Great Portland Estates has stepped up its development programme after reporting strong growth in rents on office space in London’s West End.

The London developer’s property portfolio rose by 7.3 per cent in value since March 2010, ahead of expectations. Net assets per share jumped 11 per cent to 314p.

Rental values rose by 5.1 per cent, mostly through increases in its West End offices portfolio and thriving demand from tenants in the financial and creative industries.

Great Portland, which raised £166m in a rights issue last year to fund acquisitions, has committed £320m to buying properties in the capital in the past 18 months.

Toby Courtauld, chief executive, said the acquisitions had outperformed the rest of the portfolio, rising in value by about 18 per cent since purchase, which has meant that the company has already begun to consider recycling the assets at a profit.

The company identified new development opportunities and said talks were progressing with tenants to pre-let a large office development at 100 Bishopsgate in the City of London.

Great Portland has 11 near-term development projects totalling 1.8m sq ft, with four schemes comprising 205,000 sq ft on site and progressing towards completion in 2012.

Mr Courtauld said the increase in prices in London property had slowed to a standstill, which meant that future value gains would likely be from rental growth.

“It is all about rents now as yields have already moved a long way.
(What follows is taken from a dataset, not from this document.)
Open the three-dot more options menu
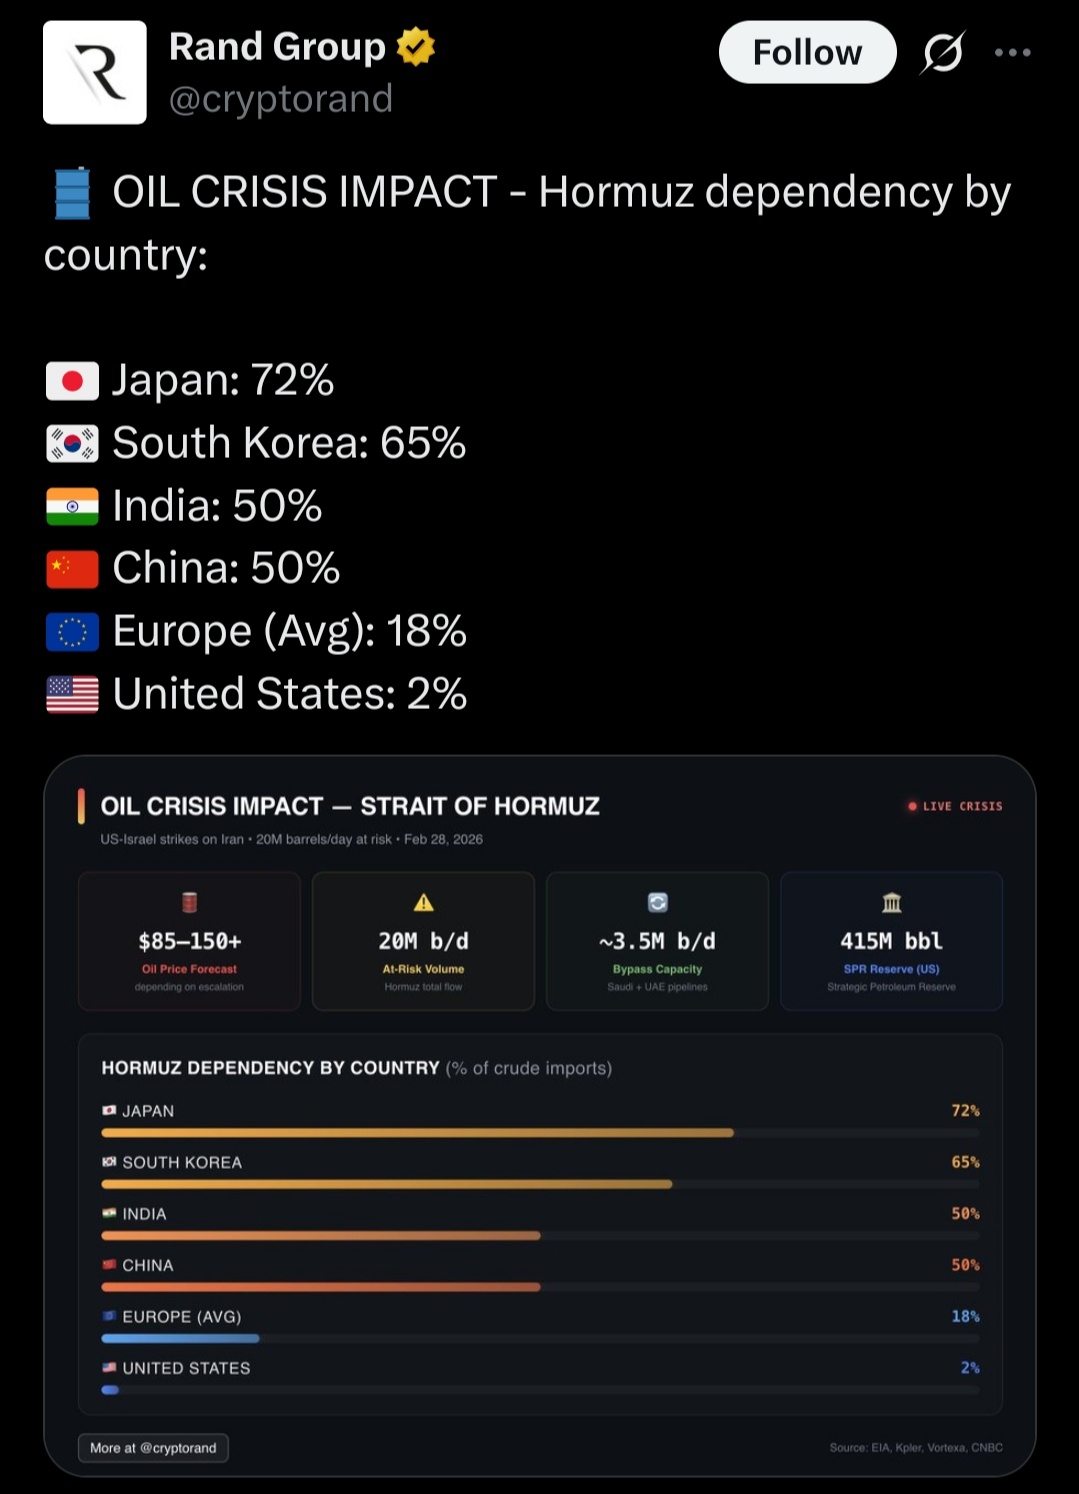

While there continues to be a surfeit of buyers over sellers, particularly from overseas, we believe these more sedate conditions will persist into 2011 as the uncertain macro environment will continue to affect sentiment in the short term.”

Underlying profits rose 11.1 per cent to £15m when adjusted for valuation movement, with earnings per share down 11.1 per cent to 4.8p. After the revaluation surplus, the company returned to a profit before tax of £116.8m, after suffering a £29.8m loss in the same period last year when the market was in decline. The interim dividend is 3.1p (3p). The shares closed down 2.4p at 345p.

Great Portland has secured a new £350m five-year credit facility, which Timon Drakesmith, finance director, said was one of the largest property debt packages agreed this year.

“The big banks are making the decisions about who to support in the next cycle,” he said.